### [Entries]
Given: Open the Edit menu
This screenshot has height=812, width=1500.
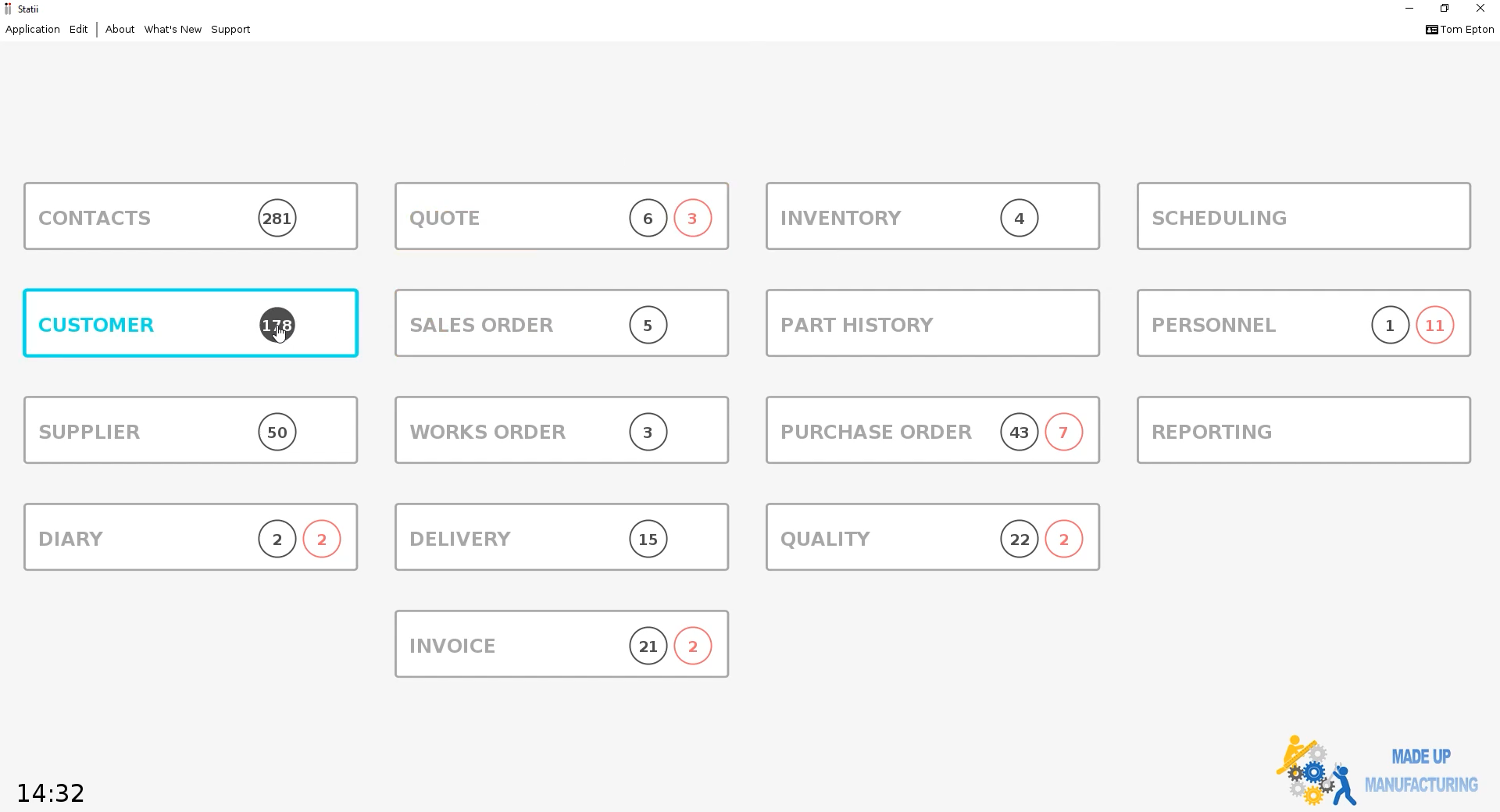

...

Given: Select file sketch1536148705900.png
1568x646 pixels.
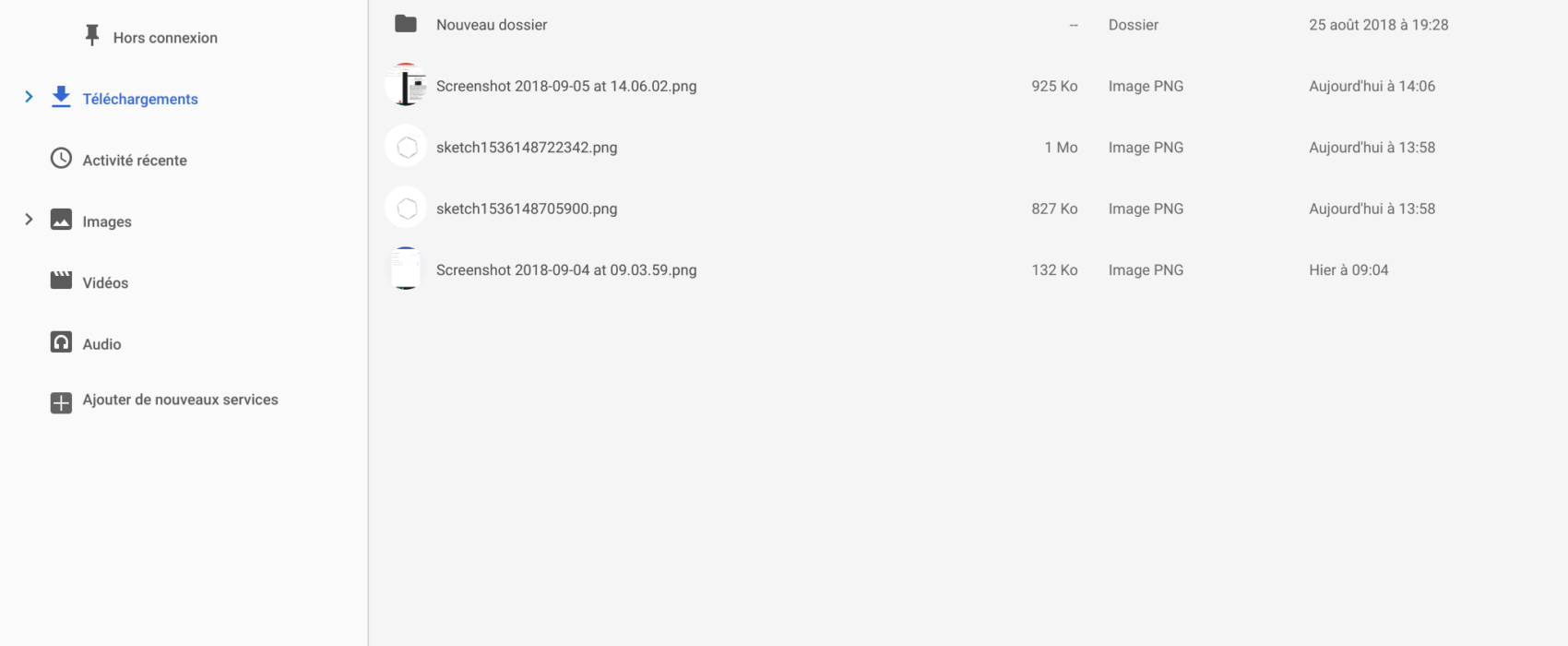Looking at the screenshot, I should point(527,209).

* * *

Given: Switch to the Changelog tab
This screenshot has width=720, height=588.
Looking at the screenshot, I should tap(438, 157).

### [Given request]
From the listing above, copy out word for word the lines starting with the one containing "Given: Open the Edit menu" up to and including the one containing "This screenshot has height=812, width=1500.".

### [Result for this task]
Given: Open the Edit menu
This screenshot has height=812, width=1500.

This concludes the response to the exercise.